Ele não respondeu. Sequer me olhou. Seus olhos estavam fixos no palco, em Lucas, mais precisamente. Eu podia ver suas pupilas acompanharem os movimentos de esgrima da espada de Mercúcio.

— Qual é o problema? — insisti.

— O meu problema com o meu irmão estar apaixonado pela minha namorada? — falou ele, sem esconder o sarcasmo — Nenhum.

— Não precisa falar assim.

— Eu só acho que se eu ficasse andando por aí com a Lorena, por exemplo, você não ia ficar satisfeita também. — provocou.

— Eu não ia me importar, porque confio em você.

— Aí é que está. — finalmente, Natan se virou para me olhar nos olhos. — Eu não confio no Lucas.

— Ele é seu irmão.

— Isso quer dizer que eu sei de quem estou falando.

— Natan, não temos cenas juntos... — respirei fundo, tentando apaziguá-lo.

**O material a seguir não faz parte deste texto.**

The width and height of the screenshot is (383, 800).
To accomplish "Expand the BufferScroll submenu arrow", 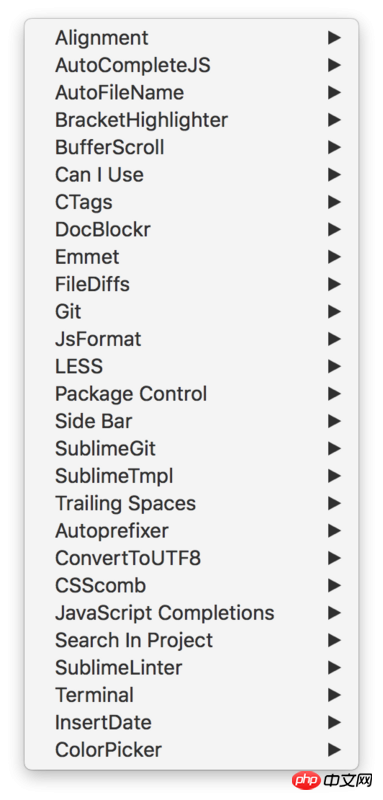I will coord(334,147).
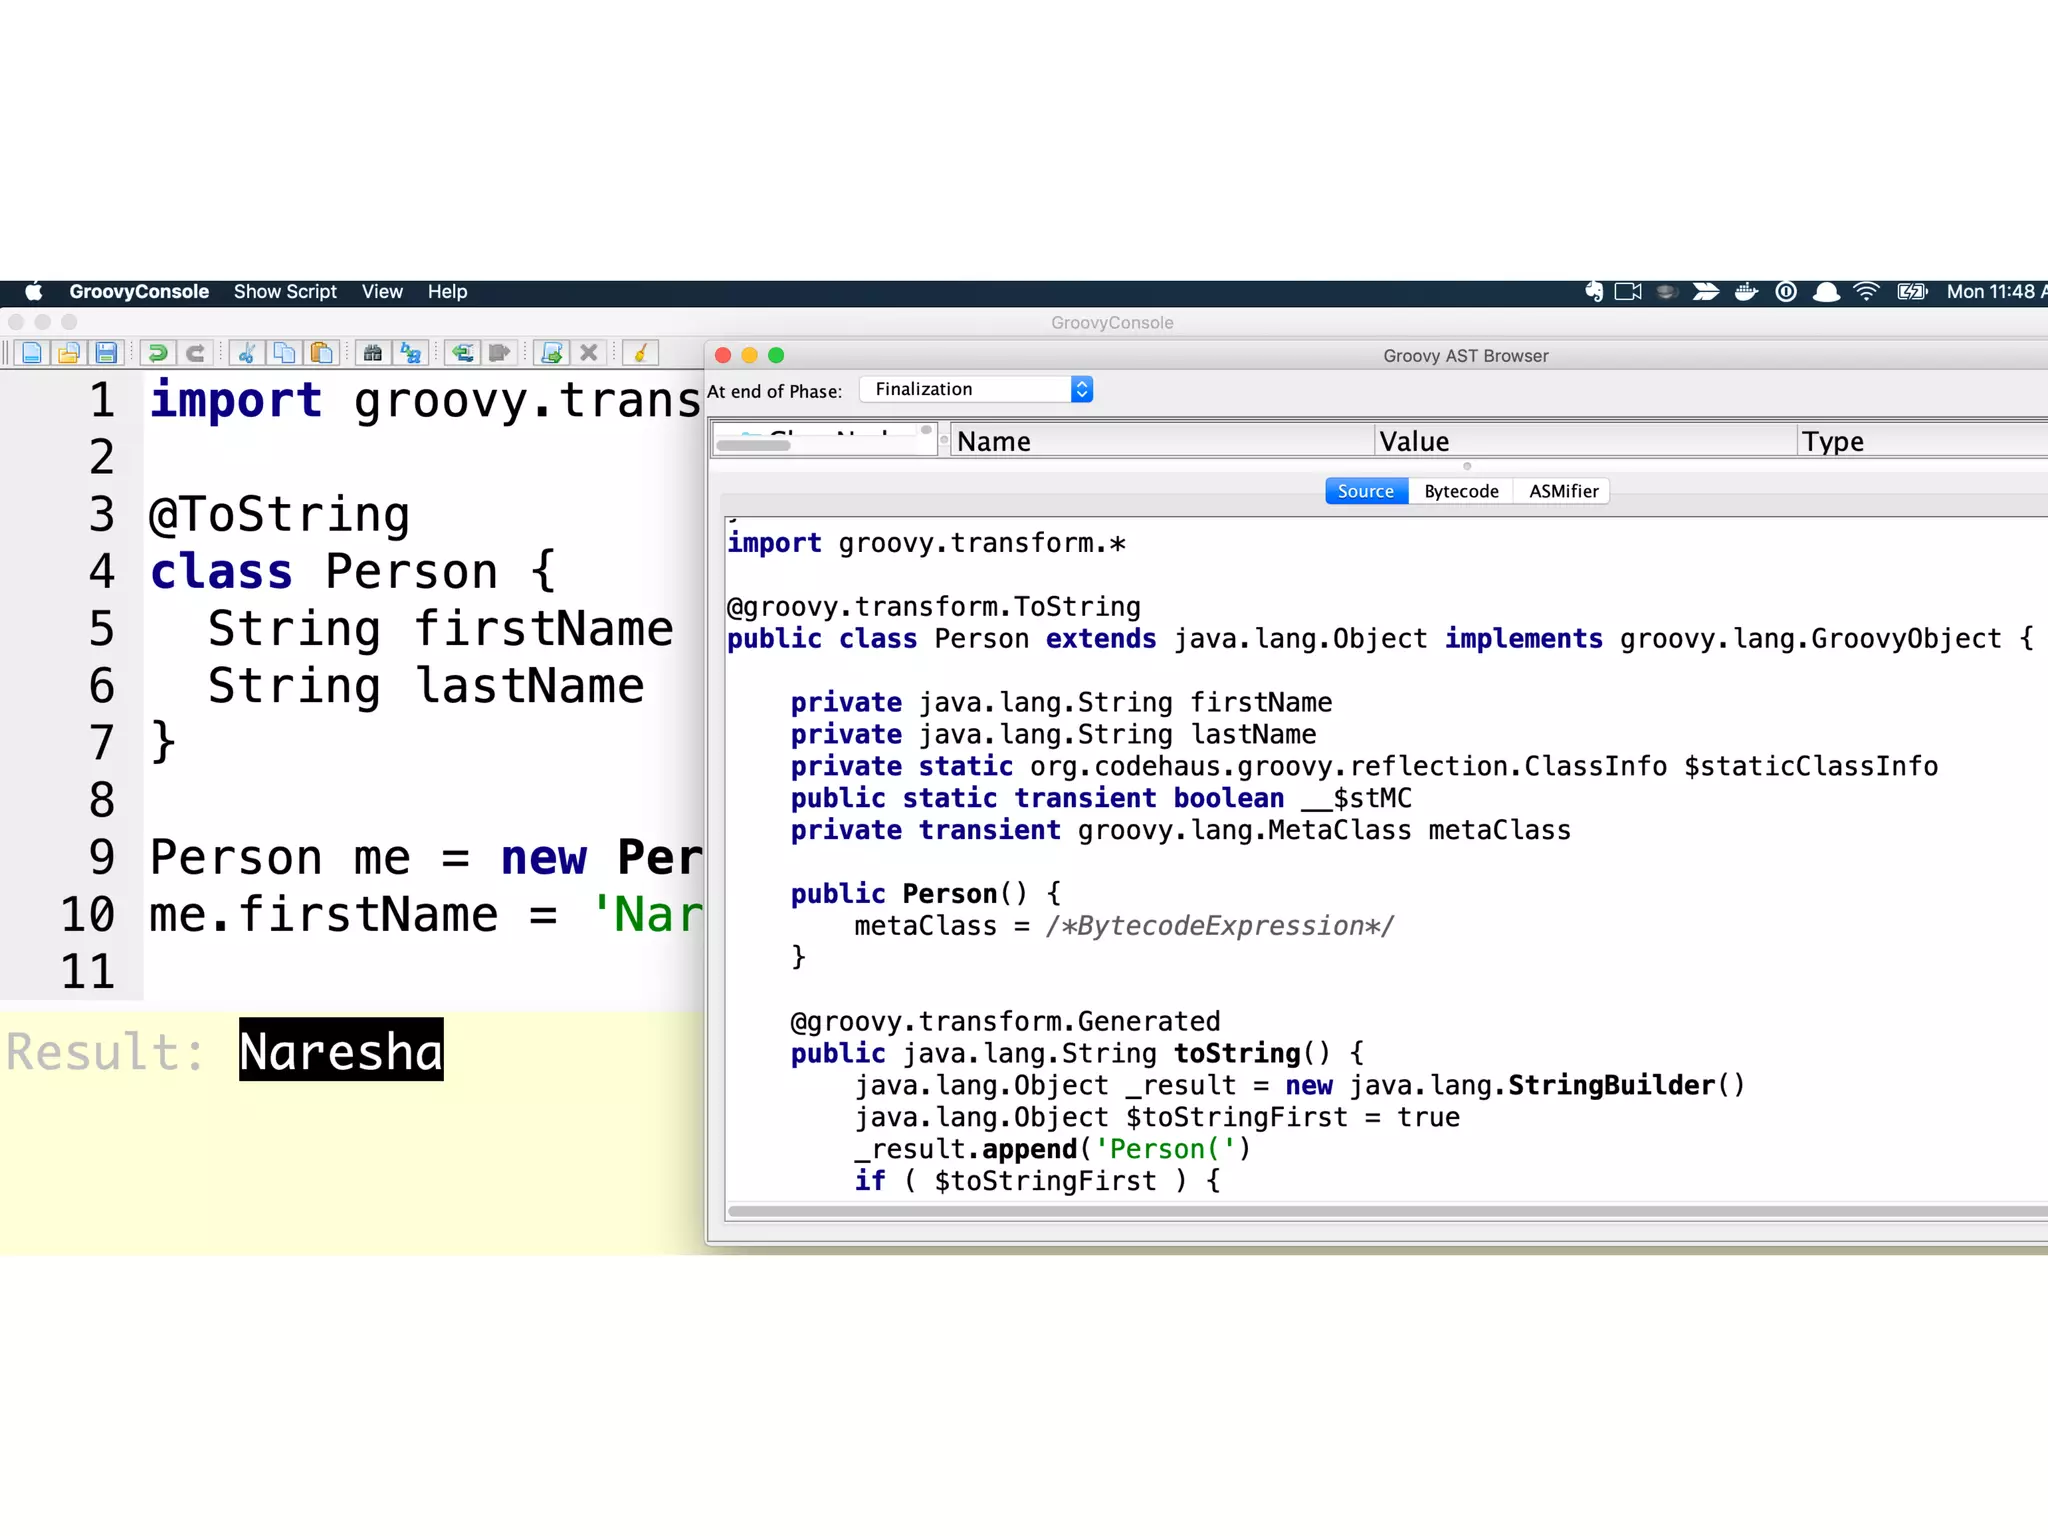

Mas sua expressão era de raiva absoluta, e, francamente, eu não estava gostando nem um pouco daquela conversa.

— Ele estava conversando com você bem ali. — ele apontou para a cortina do lado direito do palco — Eu vi.

— Natan, essa peça é importante para o Zaca. Portanto, é importante para mim. — falei meio alto demais. Pude ver Lucas se empertigando no meio de sua cena, como se estivesse se inclinando para escutar — Além disso, é minha responsabilidade agora, não só com as minhas notas nessa escola, mas com as do garoto que é como um irmão para mim. Como Lucas, estou apenas ajudando Zaca. Não tenho motivos para brigar com ele, estamos de bem e somos amigos. Se você não está pronto para deixar o seu ciúme de lado, pode ir para casa.

Natan ficou em silêncio me encarando, certamente cogitando se valia a pena se levantar da cadeira e sumir pela porta do auditório. A esse ponto, todo o elenco e a produção da peça estavam com os olhares fixos em nós.

— Eu escolhi você. — murmurei, só para ele — Desde o começo.

Isso pareceu, finalmente, fazer com que ele voltasse ao normal. Natan exalou e se ajeitou na cadeira, murmurando um "tá, tudo bem" de má vontade. Em seguida, ele se inclinou para depositar um beijo demorado em meus lábios, e eu pude sentir os olhares sob nós como se fossem uma queimadura de sol.

Mário Ney começou a gargalhar de cima do palco, distraindo-nos de nossa reconciliação. E aquele tinha sido o fim da linha para a minha paciência com ele.

Pedi licença a Natan um instante e subi até o camarim para onde eu sabia que Mário tinha fugido.